I met Hkun Tun Oo when I moved from Lashio to Taunggyi in early sixties when I joined the Tai Youth Association (TYA). He was also known to us as Sao Naing Naing and Noel.
He was outgoing and had always spoken his mind, during our days in Tai Youth Association. Once he was at loggerheads with the TYA Executive Committee members, as he attempted to bring in non-Tai ethnic groups into the association and demanded a reform. But as TYA was more literature and culturally based and not heavy in political sense, his input was not accepted at that time. Besides the Pa-O, Intha and so on also had their youth organizations but cooperate with each other, like when commemorating Shan National Day usually held by TYA.
But when we come to think about it now, he was actually way ahead of our time for wanting to create a more wider organization and more politically oriented embracing all non-Tai ethnic youths into the TYA.
No wonder, when he established Shan political party in 1988 prior to the 1990 national elections he did just that.
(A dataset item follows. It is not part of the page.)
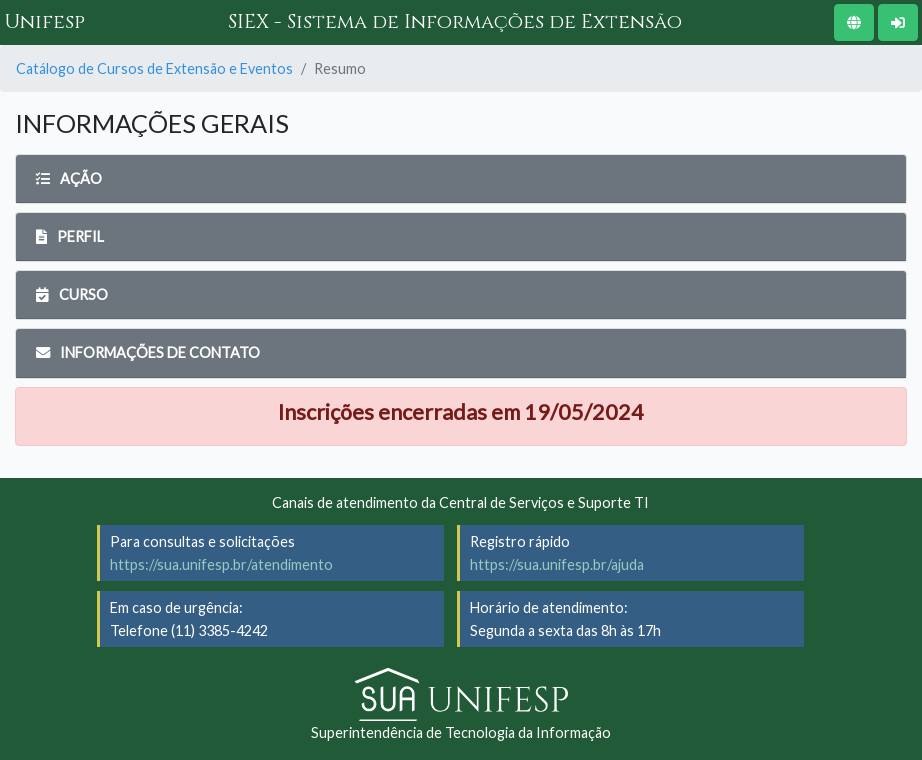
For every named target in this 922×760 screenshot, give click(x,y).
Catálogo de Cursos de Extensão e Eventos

Even the name was Shan Nationalities League for Democracy (SNLD) to denote that all ethnic groups within Shan State are represented by the party.
He was uncompromising when it comes to political principles, which should be respected and praised for staying on the right side of the history. He was steadfastly for 8-State federal solution, in which a state for ethnic Bamar should be formed to be on equal basis with the other 7 ethnic states; and committed to conflict resolution through 1961 Federal Amend Proposal based on 1947 Panglong Agreement. He also bluntly called for the rewriting of the military-drafted 2008 Constitution anew from cover to cover and not at all for amendment until he passed away.
My younger brother Khuensai Jaiyane praised Hkun Tun Oo for his guts saying: “He’s got more balls than most of us. EAO leaders can say what they like, because they have the backing of their army. I can also say what I want, because I live in the luxury of a foreign country. But U Shwe Ohn and him, they had no armies or a foreign country that protected them. But nothing prevented them from speaking their minds. Because they had the courage of their convictions. I hope both serve as models for the future Shans.”
He was respected and trusted by all ethnic political leaders because he never deviated from his political goal of equitable federal democratic union for all ethnic nationalities until his last breath.
In the first place he was a Shan patriot, committed federalist, democrat and anti-dictatorship to the core. He will continue to be a rare, shining example of leader not only for the Shans but also for all other ethnic groups, Bamar included.
He wasn’t able to see the fruitful outcome of our aspirations. And the best way for all of us to repay him is to continue striving for the goals he cherished, which are ethnic equality, democracy, and rights of self-determination.
Specially written on the one month commemoration of Hkun Oo’s on May 29, 2022.